A defining feature of the human memory system is our ability to remember episodes from our lives. One component of this system, the hippocampus, forms cognitive maps of familiar places to allow us to know where we are.
In recent years it has been shown that the medial entorhinal cortex (MEC), which provides a major input to the hippocampus, processes spatial information that could support this cognitive map. Prof Matthew Nolan (Edinburgh) has developed molecular tools that have allowed a very specific understanding of how different populations of cells within MEC interact to process spatial information. However, to remember episodes we need to know what happened to us as well as where we were.
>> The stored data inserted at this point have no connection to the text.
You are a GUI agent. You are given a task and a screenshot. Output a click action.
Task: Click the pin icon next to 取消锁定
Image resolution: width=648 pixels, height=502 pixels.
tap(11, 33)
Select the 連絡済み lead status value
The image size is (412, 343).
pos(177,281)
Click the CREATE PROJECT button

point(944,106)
Dr James Ainge (St Andrews) has recently demonstrated that the other major input to the hippocampus from lateral entorhinal cortex (LEC) is important for binding together the information about what happened during an episode to where the episode took place. There are currently no tools available to study the contributions of particular cell populations in the LEC to memory processes. We therefore propose to apply molecular tools developed by Prof Nolan to the investigation of the roles of specific LEC cell populations in episodic memory using behavioural assays established by Dr Ainge. Understanding episodic memory is important because its loss, in Alzheimer’s disease (AD), has major societal and financial implications. Because the LEC has a very early role in AD the results of the study may lead to new tools and strategies for testing therapies to prevent AD.